** RECORDED INFORMATION follows **

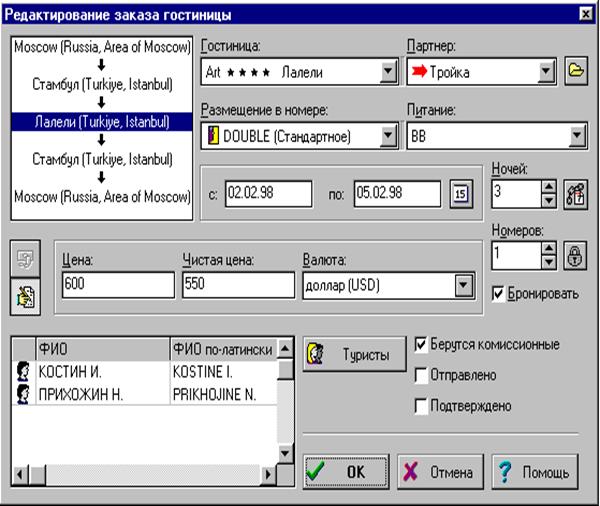Tick the Подтверждено checkbox

[x=421, y=406]
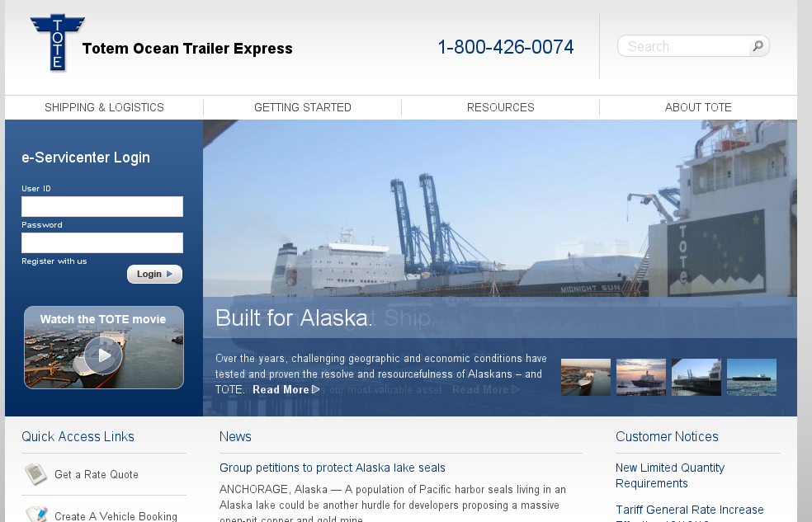Viewport: 812px width, 522px height.
Task: Click the TOTE winged logo
Action: click(58, 43)
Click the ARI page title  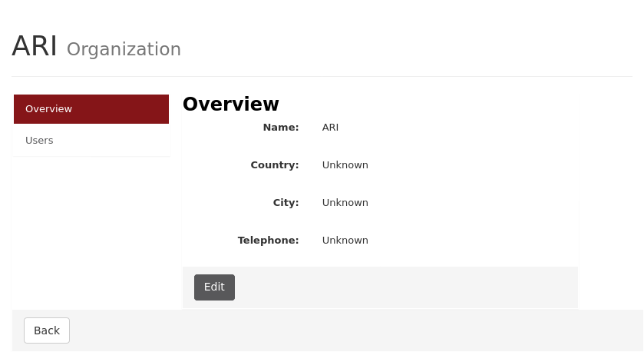(x=35, y=46)
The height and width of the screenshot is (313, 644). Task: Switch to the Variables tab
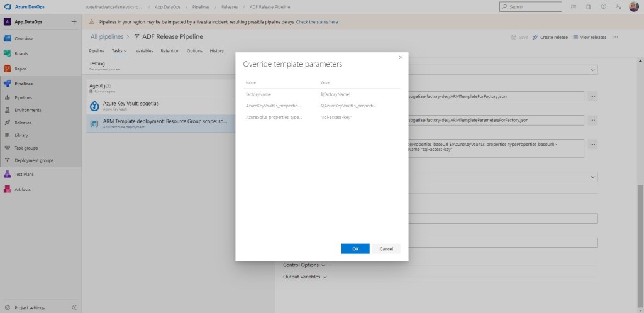coord(144,50)
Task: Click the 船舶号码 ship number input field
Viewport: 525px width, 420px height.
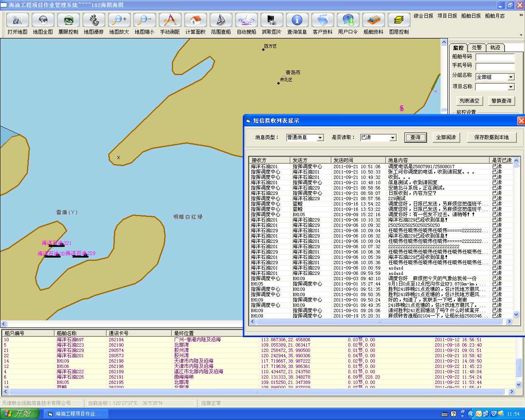Action: (495, 57)
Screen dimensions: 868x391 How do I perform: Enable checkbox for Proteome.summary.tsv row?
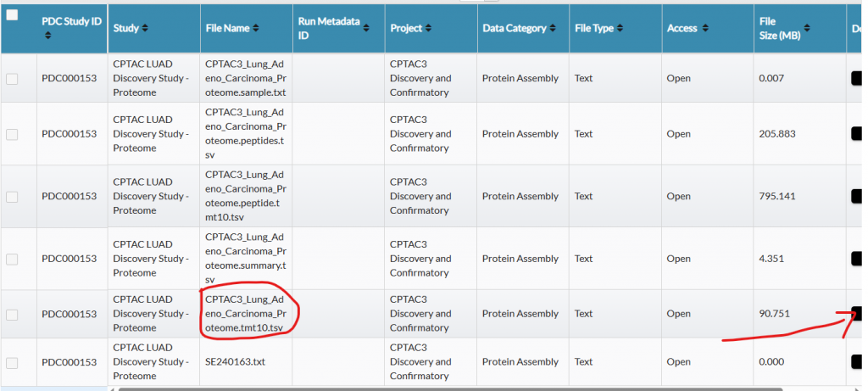(12, 259)
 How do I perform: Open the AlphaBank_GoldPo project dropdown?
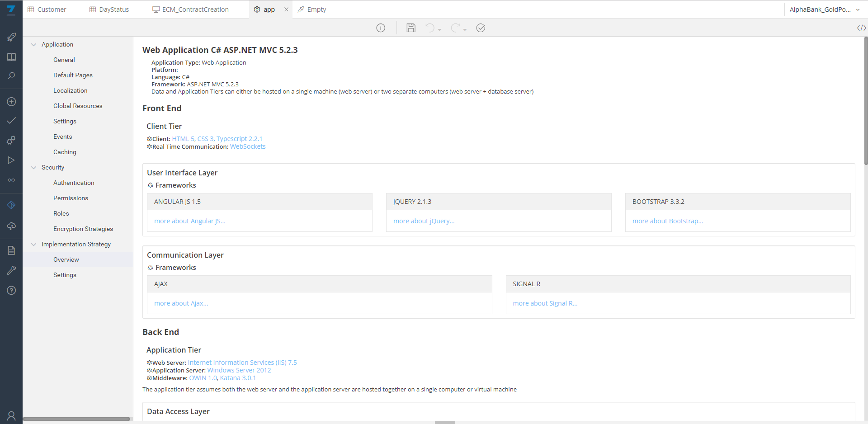tap(824, 9)
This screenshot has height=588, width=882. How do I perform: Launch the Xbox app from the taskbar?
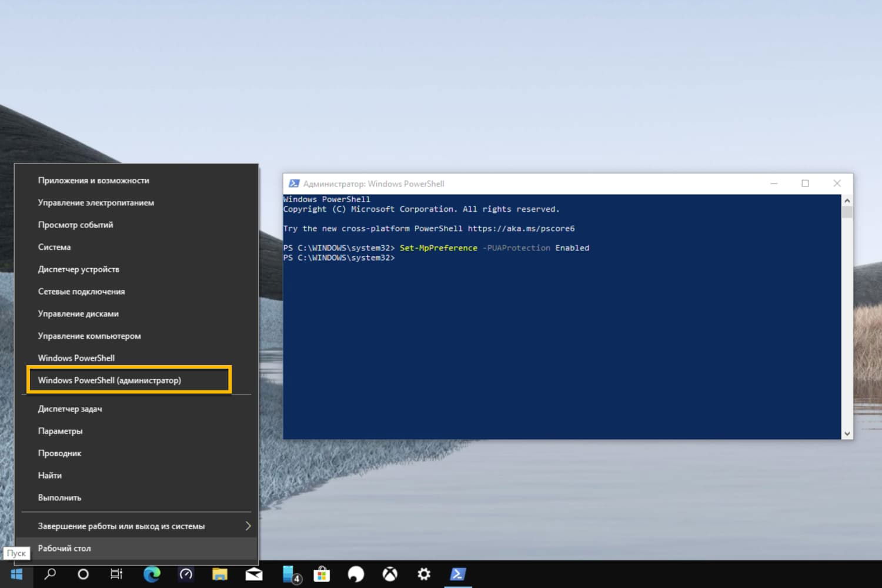(x=390, y=574)
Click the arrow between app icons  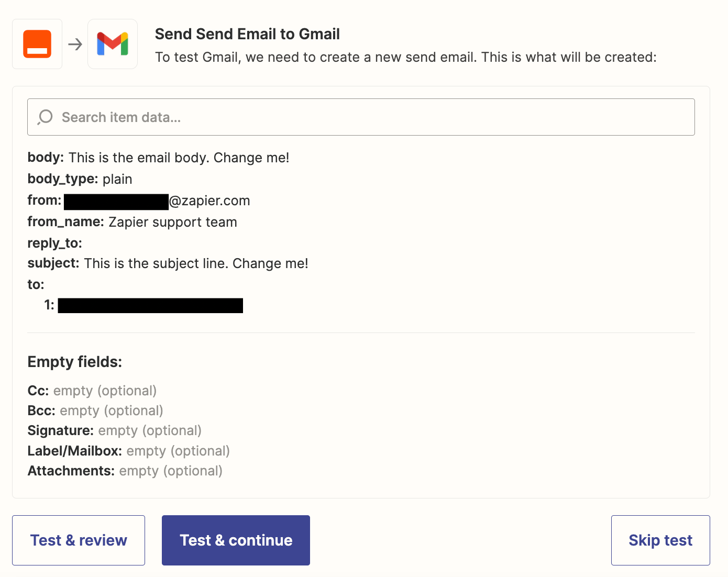click(75, 44)
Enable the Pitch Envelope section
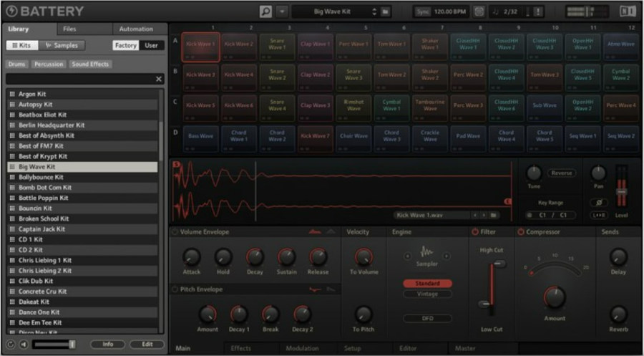Viewport: 644px width, 356px height. coord(175,289)
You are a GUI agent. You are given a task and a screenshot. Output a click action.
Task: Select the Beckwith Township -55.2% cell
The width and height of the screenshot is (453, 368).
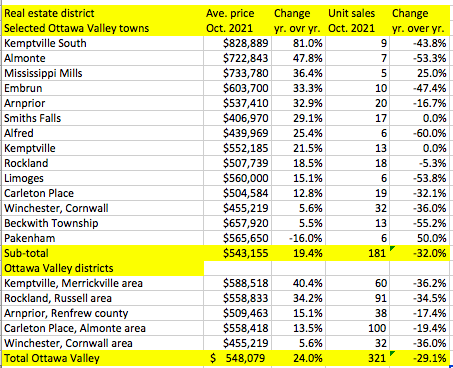pos(419,223)
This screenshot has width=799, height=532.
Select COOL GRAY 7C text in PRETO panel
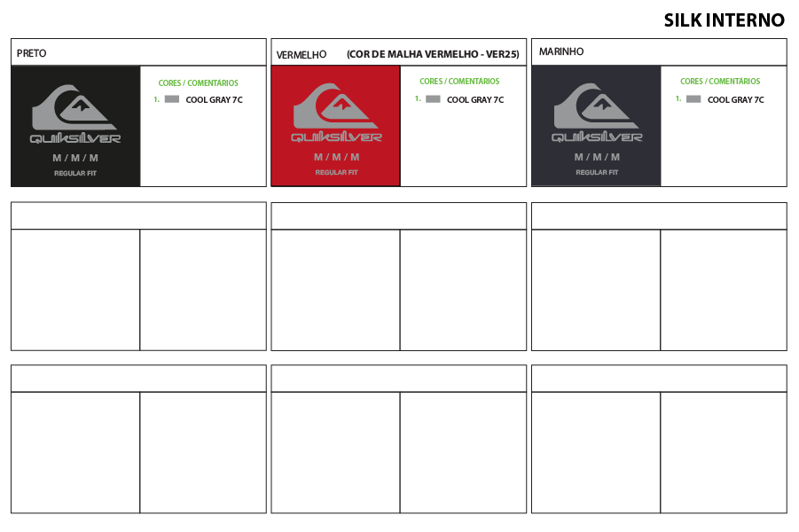point(214,100)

** End of RECORDED INFORMATION **

> [WORK TO BE COMPLETED]:
Starting at the line that contains "This screenshot has width=799, height=532.", reproduce every line through the last one in the records exactly, and omit all pictures.

> [WRITTEN ANSWER]:
This screenshot has width=799, height=532.
Select COOL GRAY 7C text in PRETO panel
point(214,100)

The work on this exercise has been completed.